"Before he gets chemo, he should go to the fertility preservation clinic". Docs say this, but is it true?
New research from my lab shows there is no evidence that this results in more kids
A few years ago, I was on service and about to start ABVD in a 20 year old man with rip roaring Hodgkin’s lymphoma. He had B symptoms, was hospitalized and deteriorating by the day. A colleague stopped me.
“Before you start chemotherapy, make sure he gets a referral to fertility clinic.”
“Why?” I asked.
“So he can bank sperm, if he wants. Either way, they must counsel him.”
“That will delay curative chemotherapy, and ABVD is less likely to result in infertility than people think.” I replied, “I have already discussed this risk with him, as part of informed consent, and he thinks proceeding now is prudent.”
“You have to refer all patients of childbearing age to fertility preservation.”
….
This happened to me, and is a common scenario in medicine. Doctors are increasingly pressured to refer to fertility clinic prior to chemotherapy. Words like “all patients of childbearing age” and “you must” are used. Obviously, since I am a scientist and physician, I had 7 questions that I wanted answered. So I asked Chris Eden and Alyson Haslam from my laboratory to answer them, systematically.
Just out in the journal of oncology practice, we have the answer.
We searched the entire field and examined nearly 1,500 articles to find that 85 pertained to one of our 7 questions.
Just think about that. 1500 papers on this topic and only 85 try to answer 7 basic questions.
Here was the distribution over time.
Now for the questions. For the answer to all the questions, here is the full paper. Also attached at the end for subscribers.
I want to highlight the main finding.
These people. SMH. There are so many doctors who want to tell you how to practice medicine. They use moralizing language and are intrusive, but don’t seem to understand that you need to have data if you want to make universal recommendations. The idea that all doctors need to always refer all patients to oncofertility is unsupported.

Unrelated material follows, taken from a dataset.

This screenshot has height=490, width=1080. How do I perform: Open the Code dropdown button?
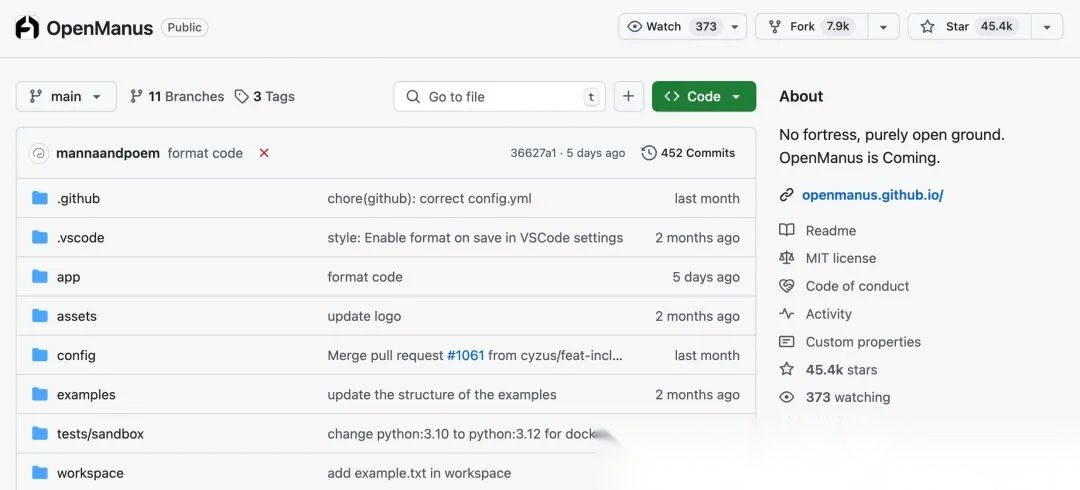pyautogui.click(x=703, y=96)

There is no good evidence that this costly process results in more babies. Worse, it delays chemotherapy. The proponents are not even trying to assess if their recommendation makes people happier, or results in more babies. The evidence base is weak, and I searched clintrials.gov to find 0 useful ongoing studies.
This is 2024 medicine. A junior faculty member grows up in the school of activism. They are poor at critical thinking. They are happy to come and tell you that you need to wear a mask in the winter with your patients, refer for the annual covid vaccination, send patients of childbearing age to oncofertility, and perform breast MRIs if a woman has dense breasts.

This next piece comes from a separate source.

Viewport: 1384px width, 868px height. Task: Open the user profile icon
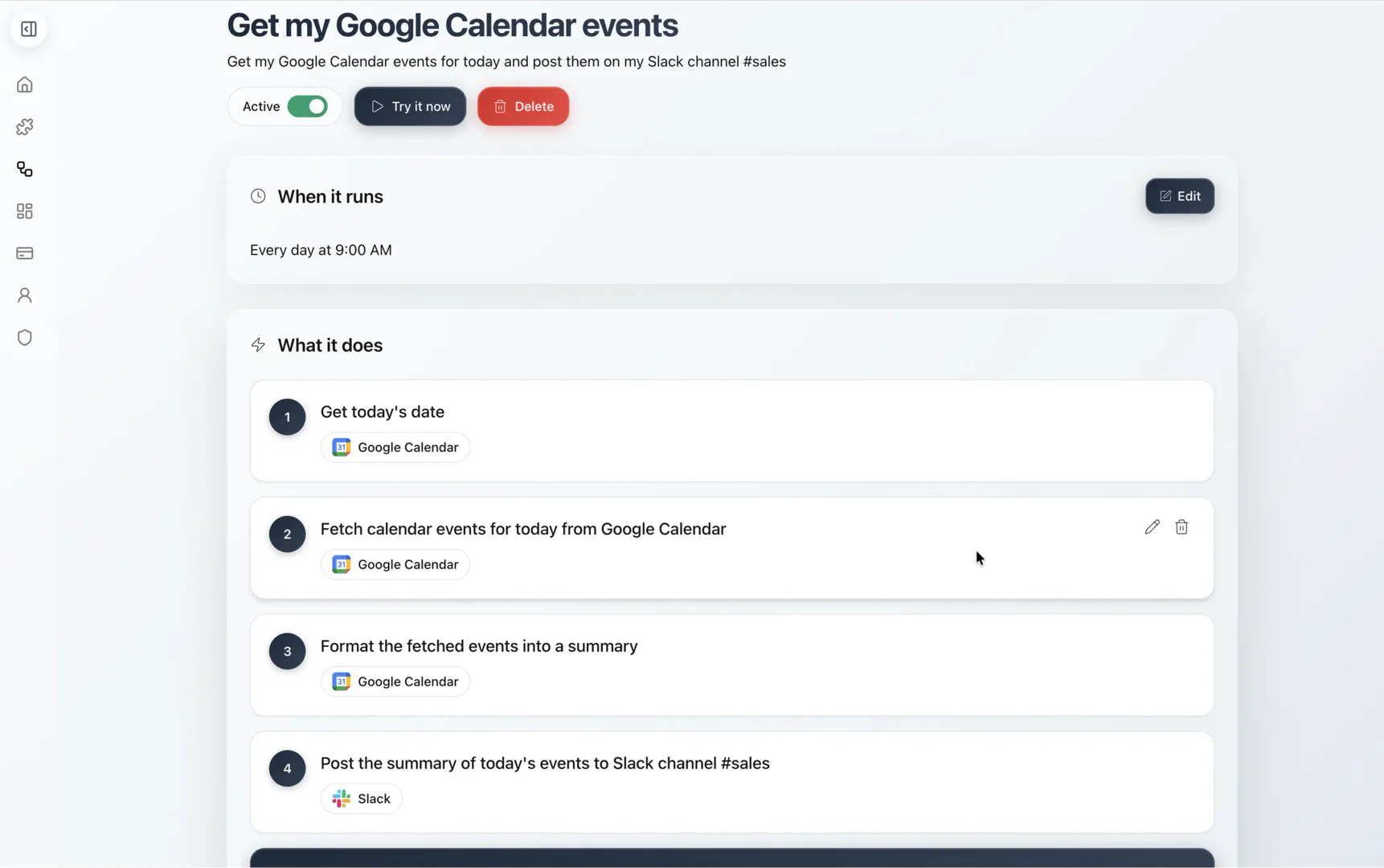pos(25,296)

What they are not interested in doing is generating any data that they are correct in any of these recommendations. They just want to make things up, and make everyone comply. Patients may or may not be better off, but they don’t care, they just want another issue to moralize about. Sadly, leadership and NIH fund them to pursue their unproven quality improvement.
Oncofertility has serious downsides. It scares patients into thinking treatment will make them infertile (not always the case). They end up banking sperm and eggs and delaying chemo. That might increase risk of death. They pay month over month a fee to keep those gametes refrigerated. And, at the end, we have no idea if they have more kids.
One person asked me, how do you account for the fact some patients may decide they don’t want kids? This is a power issue, but not a signal issue. You should still be able to see an effect. This is like intention to treat vs per protocol.
Another person said “fertility matters. people will pay 30k for a kid. Oncofertility is a deal.” Sure, fertility matters, but the question is whether we are selling snake oil. I could pay 30k to get a blood transfusion from a 20 year old to improve my vitality, but that is snake oil. Is oncofertility snake oil? Who knows. There are no data.
Oncofertility is feel good medicine. Masking 2 year olds in daycare with cloth masks made the American Academy of Pediatrics feel good. The key question in medicine isn’t: do you feel good? But rather: does this actually work?
For oncofertility the answer is: we don’t know. That just isn’t good enough. If I were a doctor telling other doctors what to do, I would either have good evidence, generate evidence or I would STFU. Too bad, that isn’t a universal ethic.